Gazeteciler, basın toplantılarında veya fırsat bulduklarında muhataplarına soru sorarlar, hatta bir hasmının yönlendiremeyeceği şekilde... İçine kaçmaz, dik durur ve toplumun merak ettiği tüm soruları cesurca sorar. Herkesin aklında olanları... Merak edilenleri...
Çünkü onlar, toplumun devleti denetleyen en önemli silahı olduklarını bilirler. Karşılarındaki kim olursa olsun, konu ne kadar hassas olursa olsun. Gazetecinin görevi soru sormaktır. Cevap verip vermemek ise, sorulara muhatap olan kişilere aittir. Verdikleri ya da vermedikleri cevabı değerlendirmek de kamuoyuna aittir.

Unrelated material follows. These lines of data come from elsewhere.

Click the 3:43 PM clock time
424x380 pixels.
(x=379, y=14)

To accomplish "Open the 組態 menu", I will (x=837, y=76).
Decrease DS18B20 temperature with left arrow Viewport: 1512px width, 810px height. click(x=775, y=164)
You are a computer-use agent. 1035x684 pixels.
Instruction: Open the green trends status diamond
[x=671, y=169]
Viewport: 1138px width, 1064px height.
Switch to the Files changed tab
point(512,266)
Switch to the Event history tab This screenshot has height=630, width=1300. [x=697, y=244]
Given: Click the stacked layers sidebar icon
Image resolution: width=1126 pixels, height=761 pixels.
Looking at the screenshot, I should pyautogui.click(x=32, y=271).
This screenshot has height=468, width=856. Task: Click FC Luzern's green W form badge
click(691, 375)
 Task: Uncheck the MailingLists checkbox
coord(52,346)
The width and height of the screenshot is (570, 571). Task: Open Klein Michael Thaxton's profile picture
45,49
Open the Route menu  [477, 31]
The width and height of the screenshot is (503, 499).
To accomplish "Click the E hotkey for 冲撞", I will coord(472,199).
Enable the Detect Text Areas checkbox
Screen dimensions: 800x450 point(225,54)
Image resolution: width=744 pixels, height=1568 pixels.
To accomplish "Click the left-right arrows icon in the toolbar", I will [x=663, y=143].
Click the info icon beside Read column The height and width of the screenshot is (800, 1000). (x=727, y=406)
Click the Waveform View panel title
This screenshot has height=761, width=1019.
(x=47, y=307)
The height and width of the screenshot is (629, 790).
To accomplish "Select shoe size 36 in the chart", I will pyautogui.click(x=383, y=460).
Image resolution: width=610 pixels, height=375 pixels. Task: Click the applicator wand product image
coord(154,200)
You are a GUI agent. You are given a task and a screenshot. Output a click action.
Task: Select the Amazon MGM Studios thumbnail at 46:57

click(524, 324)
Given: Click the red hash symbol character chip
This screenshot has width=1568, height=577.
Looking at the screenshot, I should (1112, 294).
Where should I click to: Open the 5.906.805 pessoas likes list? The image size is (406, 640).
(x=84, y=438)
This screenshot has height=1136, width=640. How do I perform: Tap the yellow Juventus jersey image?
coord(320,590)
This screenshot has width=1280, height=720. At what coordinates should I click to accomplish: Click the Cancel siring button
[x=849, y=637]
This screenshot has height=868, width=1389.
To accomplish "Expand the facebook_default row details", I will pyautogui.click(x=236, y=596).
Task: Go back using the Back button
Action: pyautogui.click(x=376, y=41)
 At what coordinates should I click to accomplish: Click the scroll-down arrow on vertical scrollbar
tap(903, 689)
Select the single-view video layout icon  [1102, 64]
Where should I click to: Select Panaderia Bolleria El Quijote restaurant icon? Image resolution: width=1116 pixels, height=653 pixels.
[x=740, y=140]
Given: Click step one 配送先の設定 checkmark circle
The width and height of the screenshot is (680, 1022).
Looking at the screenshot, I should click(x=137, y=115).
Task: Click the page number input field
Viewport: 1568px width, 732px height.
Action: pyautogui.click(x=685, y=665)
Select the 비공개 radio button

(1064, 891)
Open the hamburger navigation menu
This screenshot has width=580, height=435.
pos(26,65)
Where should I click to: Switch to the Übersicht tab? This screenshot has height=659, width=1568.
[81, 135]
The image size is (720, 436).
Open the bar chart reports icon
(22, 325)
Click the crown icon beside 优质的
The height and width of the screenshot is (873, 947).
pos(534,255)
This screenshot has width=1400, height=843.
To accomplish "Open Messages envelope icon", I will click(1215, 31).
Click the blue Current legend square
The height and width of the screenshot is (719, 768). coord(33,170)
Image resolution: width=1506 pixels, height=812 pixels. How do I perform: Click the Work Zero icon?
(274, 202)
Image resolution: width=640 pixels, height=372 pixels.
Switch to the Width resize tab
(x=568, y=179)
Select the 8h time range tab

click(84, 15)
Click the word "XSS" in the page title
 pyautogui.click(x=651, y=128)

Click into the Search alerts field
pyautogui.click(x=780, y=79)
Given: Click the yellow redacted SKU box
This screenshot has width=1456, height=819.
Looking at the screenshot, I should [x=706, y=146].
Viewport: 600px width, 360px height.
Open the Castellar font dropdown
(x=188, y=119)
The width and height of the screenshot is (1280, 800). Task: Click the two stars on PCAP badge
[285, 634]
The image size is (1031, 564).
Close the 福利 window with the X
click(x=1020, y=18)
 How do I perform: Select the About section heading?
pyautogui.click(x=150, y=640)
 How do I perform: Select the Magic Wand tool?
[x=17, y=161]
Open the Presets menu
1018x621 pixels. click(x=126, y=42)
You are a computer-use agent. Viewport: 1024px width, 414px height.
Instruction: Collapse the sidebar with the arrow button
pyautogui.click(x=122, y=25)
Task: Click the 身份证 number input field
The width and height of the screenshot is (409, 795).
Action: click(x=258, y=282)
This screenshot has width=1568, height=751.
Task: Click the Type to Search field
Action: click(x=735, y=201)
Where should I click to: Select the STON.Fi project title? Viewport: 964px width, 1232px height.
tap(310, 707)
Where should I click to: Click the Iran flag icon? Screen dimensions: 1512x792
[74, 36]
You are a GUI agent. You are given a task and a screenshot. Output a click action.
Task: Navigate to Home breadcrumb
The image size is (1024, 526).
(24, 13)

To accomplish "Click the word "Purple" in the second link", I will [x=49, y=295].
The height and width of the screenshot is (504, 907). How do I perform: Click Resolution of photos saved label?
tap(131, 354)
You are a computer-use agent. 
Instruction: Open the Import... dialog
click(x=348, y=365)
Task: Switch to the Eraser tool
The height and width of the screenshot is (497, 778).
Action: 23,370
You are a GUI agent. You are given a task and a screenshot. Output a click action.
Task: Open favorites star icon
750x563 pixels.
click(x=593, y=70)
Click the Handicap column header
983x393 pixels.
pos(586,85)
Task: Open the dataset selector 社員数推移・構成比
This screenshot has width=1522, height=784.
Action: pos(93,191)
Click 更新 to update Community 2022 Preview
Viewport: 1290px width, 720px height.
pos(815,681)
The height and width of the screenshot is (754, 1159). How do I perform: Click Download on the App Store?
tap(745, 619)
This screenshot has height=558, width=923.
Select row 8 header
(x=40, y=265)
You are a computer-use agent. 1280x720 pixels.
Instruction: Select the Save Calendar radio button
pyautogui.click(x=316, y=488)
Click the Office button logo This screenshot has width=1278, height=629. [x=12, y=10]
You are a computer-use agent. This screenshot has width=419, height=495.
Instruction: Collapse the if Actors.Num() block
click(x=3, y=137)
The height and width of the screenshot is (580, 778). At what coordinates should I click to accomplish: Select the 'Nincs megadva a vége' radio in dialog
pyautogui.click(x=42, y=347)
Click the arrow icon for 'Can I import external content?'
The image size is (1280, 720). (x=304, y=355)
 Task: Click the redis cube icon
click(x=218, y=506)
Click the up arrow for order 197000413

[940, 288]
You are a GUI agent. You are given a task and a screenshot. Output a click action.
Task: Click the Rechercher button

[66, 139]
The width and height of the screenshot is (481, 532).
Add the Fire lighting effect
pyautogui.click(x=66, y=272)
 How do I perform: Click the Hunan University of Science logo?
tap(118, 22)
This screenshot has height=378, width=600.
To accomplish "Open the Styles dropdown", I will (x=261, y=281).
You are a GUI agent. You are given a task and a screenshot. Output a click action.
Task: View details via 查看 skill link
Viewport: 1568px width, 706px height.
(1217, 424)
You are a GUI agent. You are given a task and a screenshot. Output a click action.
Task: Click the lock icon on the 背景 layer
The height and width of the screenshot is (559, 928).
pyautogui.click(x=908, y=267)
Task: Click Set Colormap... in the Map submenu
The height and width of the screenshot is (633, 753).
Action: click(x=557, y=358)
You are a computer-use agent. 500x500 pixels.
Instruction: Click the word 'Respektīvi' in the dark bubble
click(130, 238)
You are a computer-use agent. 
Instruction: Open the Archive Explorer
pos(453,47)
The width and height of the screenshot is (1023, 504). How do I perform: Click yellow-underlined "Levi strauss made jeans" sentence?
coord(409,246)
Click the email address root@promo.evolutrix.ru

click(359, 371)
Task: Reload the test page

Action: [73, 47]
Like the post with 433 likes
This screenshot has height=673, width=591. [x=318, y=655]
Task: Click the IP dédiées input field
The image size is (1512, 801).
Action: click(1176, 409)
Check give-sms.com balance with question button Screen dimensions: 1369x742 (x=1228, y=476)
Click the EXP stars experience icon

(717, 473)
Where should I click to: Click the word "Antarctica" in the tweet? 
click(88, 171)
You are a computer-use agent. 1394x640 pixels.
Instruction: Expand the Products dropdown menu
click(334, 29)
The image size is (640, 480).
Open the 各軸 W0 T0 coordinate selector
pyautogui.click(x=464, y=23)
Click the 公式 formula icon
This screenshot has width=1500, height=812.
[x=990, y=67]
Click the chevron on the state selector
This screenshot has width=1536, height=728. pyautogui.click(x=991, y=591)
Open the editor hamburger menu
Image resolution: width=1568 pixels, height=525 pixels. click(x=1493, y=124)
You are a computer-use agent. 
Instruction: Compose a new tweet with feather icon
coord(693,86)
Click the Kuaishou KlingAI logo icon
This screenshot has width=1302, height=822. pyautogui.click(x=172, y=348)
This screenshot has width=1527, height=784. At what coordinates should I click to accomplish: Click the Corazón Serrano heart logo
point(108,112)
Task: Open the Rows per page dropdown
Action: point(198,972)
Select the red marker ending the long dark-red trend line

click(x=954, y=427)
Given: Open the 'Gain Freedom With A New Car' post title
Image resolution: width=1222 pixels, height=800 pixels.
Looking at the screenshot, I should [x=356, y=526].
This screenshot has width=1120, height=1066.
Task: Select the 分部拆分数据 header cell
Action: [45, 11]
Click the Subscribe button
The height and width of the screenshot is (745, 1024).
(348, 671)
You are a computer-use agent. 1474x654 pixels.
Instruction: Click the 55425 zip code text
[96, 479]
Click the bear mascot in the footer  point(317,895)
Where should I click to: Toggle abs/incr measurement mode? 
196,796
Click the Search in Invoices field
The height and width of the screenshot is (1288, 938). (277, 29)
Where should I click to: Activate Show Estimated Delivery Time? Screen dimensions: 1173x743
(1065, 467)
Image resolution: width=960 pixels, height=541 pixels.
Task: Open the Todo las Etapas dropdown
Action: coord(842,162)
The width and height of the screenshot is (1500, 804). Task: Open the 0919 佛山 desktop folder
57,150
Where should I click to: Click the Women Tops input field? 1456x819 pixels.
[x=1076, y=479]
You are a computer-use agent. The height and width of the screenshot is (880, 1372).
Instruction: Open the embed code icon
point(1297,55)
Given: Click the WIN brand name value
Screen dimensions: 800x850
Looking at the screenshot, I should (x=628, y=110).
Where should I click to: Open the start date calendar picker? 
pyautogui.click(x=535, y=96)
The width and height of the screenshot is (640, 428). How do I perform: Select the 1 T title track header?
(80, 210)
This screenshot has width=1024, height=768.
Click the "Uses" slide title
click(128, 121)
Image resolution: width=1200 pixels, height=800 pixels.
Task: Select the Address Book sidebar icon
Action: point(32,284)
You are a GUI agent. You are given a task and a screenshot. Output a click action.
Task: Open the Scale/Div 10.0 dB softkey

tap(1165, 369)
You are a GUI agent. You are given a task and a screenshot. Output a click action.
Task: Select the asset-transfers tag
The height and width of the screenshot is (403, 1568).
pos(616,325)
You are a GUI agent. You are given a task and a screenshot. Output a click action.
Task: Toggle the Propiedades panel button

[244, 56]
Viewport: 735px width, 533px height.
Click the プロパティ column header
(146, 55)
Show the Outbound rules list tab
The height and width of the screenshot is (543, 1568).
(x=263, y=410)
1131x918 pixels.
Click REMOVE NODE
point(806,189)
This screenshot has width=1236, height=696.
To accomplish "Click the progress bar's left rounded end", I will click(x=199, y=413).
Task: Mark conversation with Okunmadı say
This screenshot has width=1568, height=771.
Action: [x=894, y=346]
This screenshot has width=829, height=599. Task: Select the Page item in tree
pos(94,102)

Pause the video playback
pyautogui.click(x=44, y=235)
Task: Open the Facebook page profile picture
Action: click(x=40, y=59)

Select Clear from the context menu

Eleştirel gazetecilik, sadece soru sorma hakkına değil, ondan daha önemlisi, ‘fikri takip (follow up)’ hakkına inanır. Eleştirel gazetecilere göre, yöneticinin soruya verdiği yanıtın içeriğindeki yanlış, yanıltıcı veya izaha muhtaç bilgileri yeniden yöneltmektir, gerçek bir basın toplantısını, propaganda toplantısından ayıran en önemli özellik budur. Soru sormanın, soruların yanıtını almada ısrarcı olmanın, ülkenin demokrasisinin yaşaması için bir zorunluluk olduğu bilinmelidir. Gazetecilerin demokrasilerdeki görevlerinin başında bu gelir. Eleştirel gazetecilik, hükumetler, iktidarlar, siyaset yapanlar üzerinde toplum adına bir tür denetim ve bekçilik işlevi görür. Bu işlev, gazeteciliği “iktidar sesi” olan ve bizim ‘yandaş’ dediğimiz medyadan ayıran en temel fonksiyondur. Bu durum, demokratik bir toplumda, ya da demokrasinin sağlıklı olarak işlediği toplumlarda hukuksal koruma altındadır. Politikacılar topluma hesap vermekle yükümlüdürler ve bu hesabı bizler aracılığıyla vermek durumundadırlar. Ünlü gazeteci Helen Thomas, muhabirlerin işlevini anlatırken ‘bizler bekçiyiz’ der ve ekler: “ ‘Kerametimiz de vazifemiz de kendinden menkul. Ama basın odasında başkanların karşısındayız ve orada olmamız çok hayati. Baş belasıyız. Birinin evine izinsiz girmişler gibiyiz. Sürekli hareketlerini izlememizle ve sorularımızla onları rahatsız ederiz”. İşte TELE1’in Program Müdürü Namık Koçak da, Edirne’de İçişleri Bakanı’na, çok basit ve herkesin merak ettiği bir soru sordu ve olay oldu. Çünkü Türkiye’de devlet görevlilerine soru sorulamaz. Namık, ‘Yunan Medyasına hizmet etmekle’ suçlandı. Hatta bir anda ‘Yunan oyuncağı’ oluverdi. Bakan, karşısında her gün el pençe divan duran ve soru değil, muhalefete saldırması ve arzu ettiği açıklamayı yapması için ‘görevli memur gibi’ fırsat yaratan’ kişilere (gazeteci demiyorum) alışmış. Soru sormak değil, yorumuyla, konuşmasıyla kendinden önce muhalefete saldıran ‘kişilere’ alışmış. Karşısında gazeteci değil, ‘memur’ istiyor. Erdoğan ya da bakanlar, kamuya aktarmak istedikleri konulara ‘fırsat’ yaratan; hatta soru sorarken, yorumuyla, üslubuyla, tavrıyla ve ezikliğiyle ‘içine kaçan’ gazeteciler istiyorlar. Bizler öyle olmayacağız ve çocuklarımıza, bundan sonraki nesillere ‘onurlu bir isim’ bırakacağız.